Charles John Huffman Dickens was born in Portsmouth on Feb. 7,1812. He moved with his family to London when he was about 2 years old. Many events and people in his books were based on events and people in his life. He was the son of a clerk who was imprisoned for debt. Even when his father was free, there was not enough money to support the family adequately. So Charles was taken out of school at the age of 12 to go to work in a factory pasting labels on bottles. He only had the job for a few months, but the shock affected him deeply. The images of prison life and of mistreated or lost children appeared in many of his novels.
Charles attended school off and on until the age of 15 when he left for good. He loved reading and was influenced by some of the early English writers like William Shakespeare. But most of his knowledge that he used as an author came from what he observed around him. He was a keen observer of life and had a great understanding of human nature, particularly of young people.

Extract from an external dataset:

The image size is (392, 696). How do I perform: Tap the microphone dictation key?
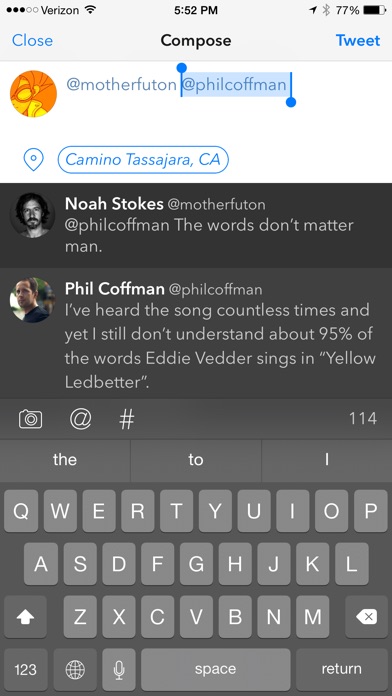[119, 669]
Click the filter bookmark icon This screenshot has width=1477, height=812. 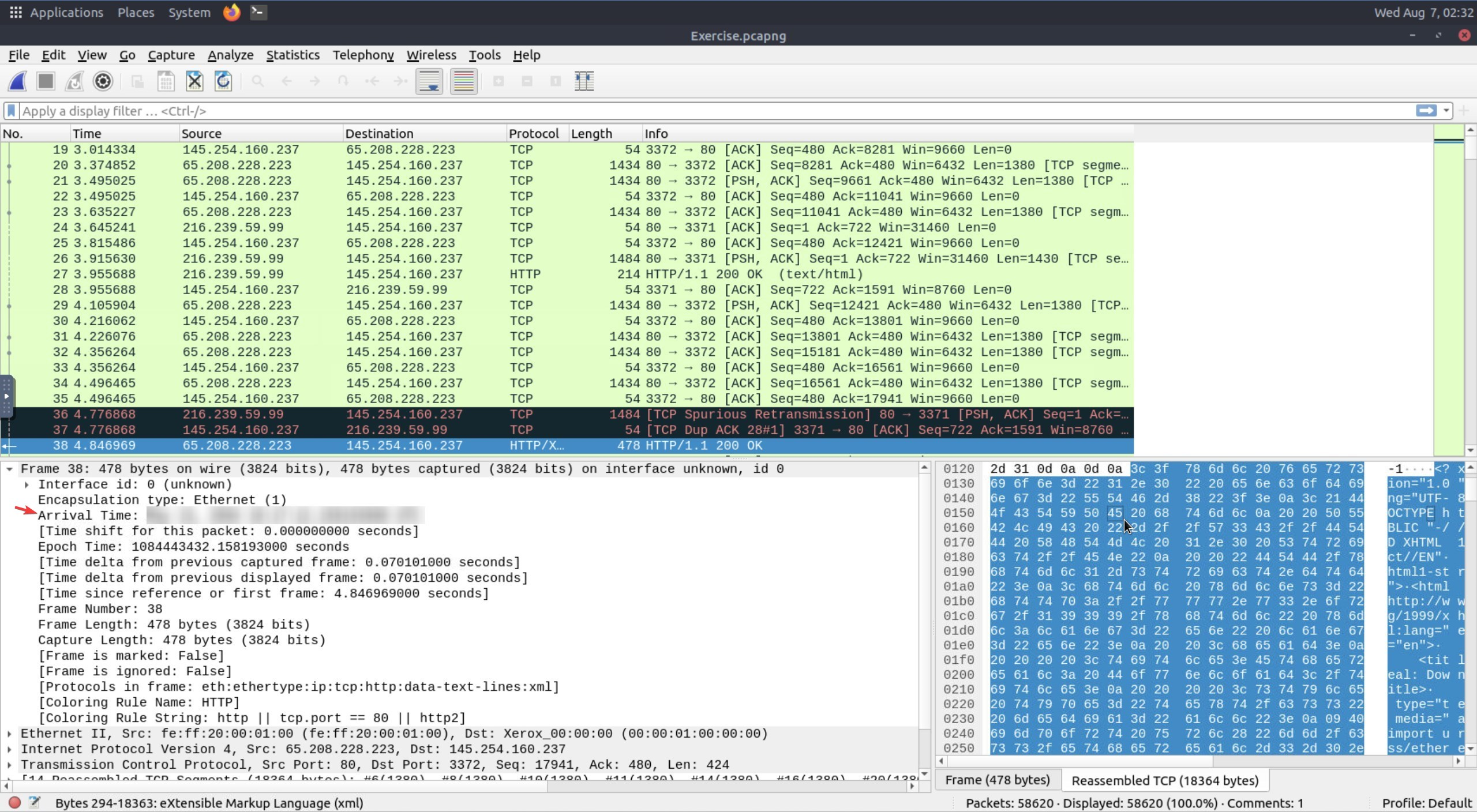pyautogui.click(x=11, y=111)
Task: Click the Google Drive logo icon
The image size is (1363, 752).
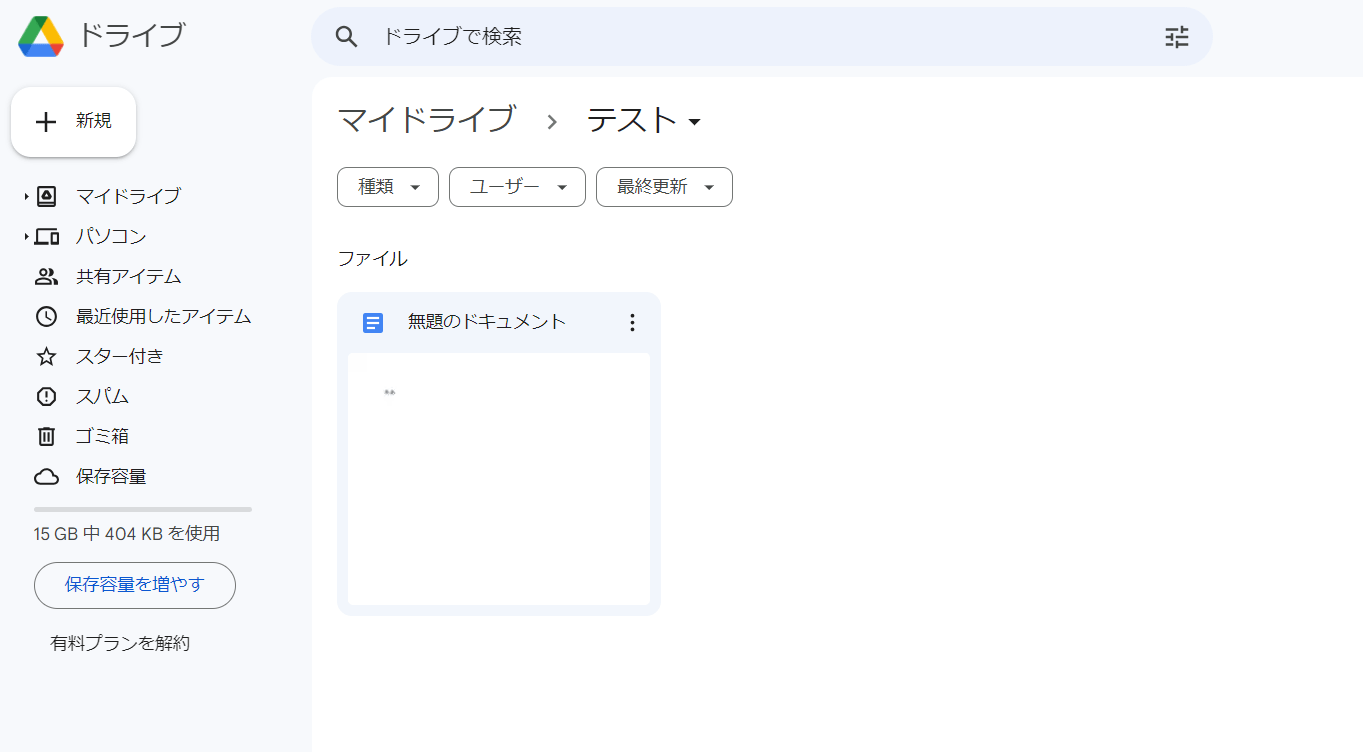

Dickens became a newspaper reporter in the late 1820’s. He covered debates in Parliament and wrote feature articles of the ever changing London scene. Dickens’ first publication was done under the pseudonym Boz in 1836. It consisted of articles he wrote for the ‘Monthly Magazine’; and the ‘Evening Chronicle.’; These articles surveyed manners and conditions of the time.
Dickens’ personal unhappiness marred his public success. In 1836, he married Catherine Hogarth. Her sister, Mary, died in 1837 and Dickens suffered great grief. This led many to believe that he loved Mary more than his wife. Although Catherine was not real intelligent, she was a good woman. She and Charles had 10 children, but they separated in 1858, after 22 years of marriage.
Dickens had a lot of mental and physical energy. He recorded his activities in thousand of letters. They were very enjoyable reading. He crowded his social life with friends from the world of art and literature. He enjoyed drama and went to the theater as much as he could. After he became rich and famous, he made a hobby of producing and acting in amateur theatrical productions. He also was successful in giving public readings of his works. He also busied himself with various charities for schools for poor children and a loan society to enable the poor to move to Australia. He came to know the streets and alleys of London better than any other person of his time. The reason being that he often walked for hours to work off energy.
In failing health, he was still able to entertain and hold his audiences and many friends with his public readings. Dickens collapsed during a reading tour. He died from a stroke in 1870 at the age of 58.
Dickens was considered by many to be England’s greatest novelist and a comic genius. He was a passionate humanitarian and radical. Throughout his life he attacked snobbery, privilege, injustice, and cruelty.
Dickens won his first literary fame with ‘The Posthumous Papers of the Pickwick Club.’; The book describes the humorous adventures of a group of slightly eccentric characters in London and the English countryside. He founded and edited two highly successful weekly magazines. As a public figure, he was constantly in the news. He was recognized and honored wherever he went. He was famous in America as well as Britian.
He wrote 20 novels, not all being best sellers, but the most popular ones broke all sales records of his time. Most of his novels were published in sections. Some of the books he wrote include: Oliver Twist, Nicholas Nickleby, Barnby Rudge, The Old Curiosity Shop, A Christmas Carol, The Cricket on the Hearth, David Copperfield, Bleak House; Hard times, little Dorritt, and A Tale of Two Cities.
Nicholas Nickleby was adapted for film in 1947, The Pickwick Papers in 1954, and Little Dorrit in 1988. A TV series of Nicholas Nickleby was produced in 1983.